«Я голос, – писал он вначале, – я горло повешенной бабы, чье тело, как колокол, било над площадью голой».
Мы сидим в саду на его переделкинской даче полвека спустя от тех написанных им строк. Он шевелит губами, без голоса, о языке. Я едва разбираю его слова – больше на глаз, чем на слух, – по губам.
«Тишины хочу, тишины, – писал он вослед горлу голоса. – Звук запаздывает за светом».
Современная физика наткнулась сейчас на сложнейшую партитуру безмолвия мироздания.
Он говорит, точнее дышит, а я по губам читаю. «Язык – это идеалистическая субстанция».
То есть, думаю, язык течет из будущего, из своего идеального образа, навстречу к которому движется своей памятью. Он воюет с мельницами времени. Он посвящен в образ.
«Я один в России пою с голоса», – писал Мандельштам. Не голосом поет, а с голоса – на слух. По первородству. «Быть может, раньше губ уже родился шепот». Оглохший Соснора рифмует глазом, по-птичьи отводя голову. Вознесенский пишет телом, термотактильно, легкими лестницами, на лесах речи.
Думая о его поэтической родословной и назвав первого и ближайшего – раннего Маяковского, ловишь себя на некотором замешательстве.
Облако, флейта┘ Да, но между импульсами этого маяка есть нечто с другим источником света, без которого поэтика Вознесенского, и особенно его зрелых лет, непредставима. Пастернак? Как ни странно, но при такой чуткой и деятельной связи с ним, следы творческого влияния едва различимы. Так бывает, Мандельштам был развернут к Анненскому, Бродский – к Цветаевой, Соснора – к Дельвигу. Без заметных влияний.

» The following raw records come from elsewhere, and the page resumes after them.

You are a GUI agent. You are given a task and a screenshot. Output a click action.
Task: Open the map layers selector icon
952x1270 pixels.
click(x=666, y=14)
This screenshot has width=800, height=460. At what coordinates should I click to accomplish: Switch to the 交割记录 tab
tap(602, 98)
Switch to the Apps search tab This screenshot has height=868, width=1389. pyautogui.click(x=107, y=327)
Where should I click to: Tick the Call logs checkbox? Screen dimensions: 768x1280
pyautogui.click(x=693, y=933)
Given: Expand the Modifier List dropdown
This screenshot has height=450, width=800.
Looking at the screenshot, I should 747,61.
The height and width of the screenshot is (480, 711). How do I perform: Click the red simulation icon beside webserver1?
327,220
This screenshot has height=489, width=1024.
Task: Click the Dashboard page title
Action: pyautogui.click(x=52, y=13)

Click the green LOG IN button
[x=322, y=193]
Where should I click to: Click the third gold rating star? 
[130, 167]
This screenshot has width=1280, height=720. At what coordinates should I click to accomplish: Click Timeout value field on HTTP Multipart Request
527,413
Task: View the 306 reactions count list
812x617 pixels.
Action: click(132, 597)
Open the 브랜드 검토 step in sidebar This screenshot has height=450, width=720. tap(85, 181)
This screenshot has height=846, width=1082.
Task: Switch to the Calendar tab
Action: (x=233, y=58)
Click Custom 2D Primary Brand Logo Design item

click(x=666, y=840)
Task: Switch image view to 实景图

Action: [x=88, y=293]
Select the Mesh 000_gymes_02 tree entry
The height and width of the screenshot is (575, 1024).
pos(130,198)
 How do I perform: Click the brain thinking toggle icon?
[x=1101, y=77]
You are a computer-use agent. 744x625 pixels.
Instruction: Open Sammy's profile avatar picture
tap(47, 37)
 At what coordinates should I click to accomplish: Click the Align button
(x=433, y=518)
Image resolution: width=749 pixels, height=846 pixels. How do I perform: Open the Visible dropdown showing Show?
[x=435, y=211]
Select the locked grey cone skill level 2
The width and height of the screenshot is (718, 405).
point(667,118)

Чья же фигура – там, вдалеке, между вспышками маяка, и совсем рядом? Фигура, которая удерживает напряжение меж золотым и серебряным, на этом сомнамбулическом броде меж берегами? С опустошеньем светающей дали, с небом, приколотым к дому цыганской иглой┘
«Любит Блока и Сирина, режет рюмкой пельмени. Есть другие России, но мне эта милее», – пишет он о своей матери, а стало быть, и о том мире, в котором рос.
Блок. Каким бы неожиданным это сочетание ни показалось на первый взгляд: Маяковский и Блок.
Любопытно наблюдение, о котором напомнил мне мой киевский друг Варел Лозовой – о разнице между набатом и благовестом: при благовесте звонарь тянет колокол за язык, сам являясь его частью и продолжением. А при набате звонарь раскачивает не язык, а колокол, пока тот не ударит в безвольно висящий язык. Первая традиция – греческая, и далее – православная. Вторая – западноевропейская, католическая.
Это к слову об эллинистической природе нашего языка, о которой говорил Мандельштам, о «тайне свободного воплощения», о «звучащей и говорящей плоти».
В чем загадка русской души? Смотри синтаксис. Умом Россию не понять? Смотри грамматику.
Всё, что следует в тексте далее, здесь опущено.